Italie : polémique autour de l'inauguration d'une monument à la mémoire du partisan Giovanni Balbinot

Italie : polémique autour de l’inauguration d’une monument à la mémoire du partisan Giovanni Balbinot

Convoi de partisans dans une ville italienne. Crédit : DR

13/10/12 – 12h00
ROME (NOVOpress)
– L’inauguration, qui aura lieu demain dimanche 14 octobre, du monument à la mémoire du partisan communiste Giovanni Balbinot suscite la controverse. « C’est très bien de célébrer la mémoire des partisans, mais il serait tout de même préférable d’éviter d’honorer ceux qui ont été impliqués dans des événements indignes. » Cette accusation vient de la fille de Vincenzo Abbiati, un fasciste victime des partisans à San Floriano, le village où vient d’être installée une statue à la mémoire de « Tumori », le nom de guerre de Balbinot, médaille d’argent de la valeur militaire, décédé à 85 ans en 2006.

Une affirmation qui rouvre la question du « sang des vaincus », c’est-à-dire les exécutions extrajudiciaires perpétrées par les « antifascistes » après la fin des hostilités (en Italie) le 25 avril 1945. Vincenzo Abbiati, que les partisans considéraient comme un collaborateur, a été l’une des victimes de cette époque de haine.

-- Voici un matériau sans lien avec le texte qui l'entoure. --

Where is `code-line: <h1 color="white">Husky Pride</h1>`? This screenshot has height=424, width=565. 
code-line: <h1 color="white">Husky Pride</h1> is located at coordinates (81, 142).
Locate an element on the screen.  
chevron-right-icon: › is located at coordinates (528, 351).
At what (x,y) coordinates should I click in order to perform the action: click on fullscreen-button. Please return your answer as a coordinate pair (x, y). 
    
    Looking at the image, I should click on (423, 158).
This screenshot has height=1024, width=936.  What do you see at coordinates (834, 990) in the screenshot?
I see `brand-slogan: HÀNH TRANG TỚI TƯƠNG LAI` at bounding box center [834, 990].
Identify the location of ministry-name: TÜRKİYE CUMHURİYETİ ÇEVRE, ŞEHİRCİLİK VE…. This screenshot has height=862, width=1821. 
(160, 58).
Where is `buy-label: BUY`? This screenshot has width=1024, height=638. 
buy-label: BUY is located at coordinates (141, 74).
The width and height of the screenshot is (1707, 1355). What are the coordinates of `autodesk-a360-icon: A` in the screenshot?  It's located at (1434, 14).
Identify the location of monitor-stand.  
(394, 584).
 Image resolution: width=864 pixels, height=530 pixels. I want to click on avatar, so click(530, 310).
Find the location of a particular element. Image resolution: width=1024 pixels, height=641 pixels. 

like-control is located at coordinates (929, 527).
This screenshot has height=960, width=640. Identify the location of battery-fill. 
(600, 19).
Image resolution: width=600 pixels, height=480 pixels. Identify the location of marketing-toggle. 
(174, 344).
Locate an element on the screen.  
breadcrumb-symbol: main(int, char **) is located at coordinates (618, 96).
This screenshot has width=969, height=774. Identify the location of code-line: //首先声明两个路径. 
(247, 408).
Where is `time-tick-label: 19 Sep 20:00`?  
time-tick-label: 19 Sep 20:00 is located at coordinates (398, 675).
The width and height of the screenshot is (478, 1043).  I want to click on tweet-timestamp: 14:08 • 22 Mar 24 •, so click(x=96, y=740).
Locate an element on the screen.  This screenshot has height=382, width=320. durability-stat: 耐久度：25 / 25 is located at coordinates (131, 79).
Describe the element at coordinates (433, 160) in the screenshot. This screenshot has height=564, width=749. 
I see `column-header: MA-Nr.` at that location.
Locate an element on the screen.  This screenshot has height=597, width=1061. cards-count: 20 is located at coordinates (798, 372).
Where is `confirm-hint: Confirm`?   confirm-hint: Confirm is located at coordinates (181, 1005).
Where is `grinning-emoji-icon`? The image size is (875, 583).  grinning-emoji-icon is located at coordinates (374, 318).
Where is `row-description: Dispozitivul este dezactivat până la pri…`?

Lombard d’origine, il avait 33 ans à la fin de la guerre et sa femme était enceinte de sa fille qui reconstitue aujourd’hui le drame d’après les témoignages de proches : « Mon père a été emmené à Santa Croce del Lago le 6 mai 1945 par quatre partisans. Ils l’ont emmenés au centre de Fadalto Basso. Ici, il a été abattu non loin de l’endroit où ils ont fait aujourd’hui le monument. Puis, ils ont chargé son corps sur une brouette et l’ont transféré au cimetière. Cette commémoration dans cet endroit est évidemment très douloureuse pour moi. »

Embarassé, Pierpaolo Brescacin, directeur scientifique de l’office historique de la résistance, affirme n’avoir pas d’éléments précis sur cette affaire, se bornant à dire qu’il est « vrai que l’ombre de la guerre s’est prolongée au-delà de la fin officielle des hostilités et il y a eu des incidents sanglants assez nombreux jusqu’à ce que les alliés anglo-américains fassent pression pour “calmer” les partisans et normaliser la situation ».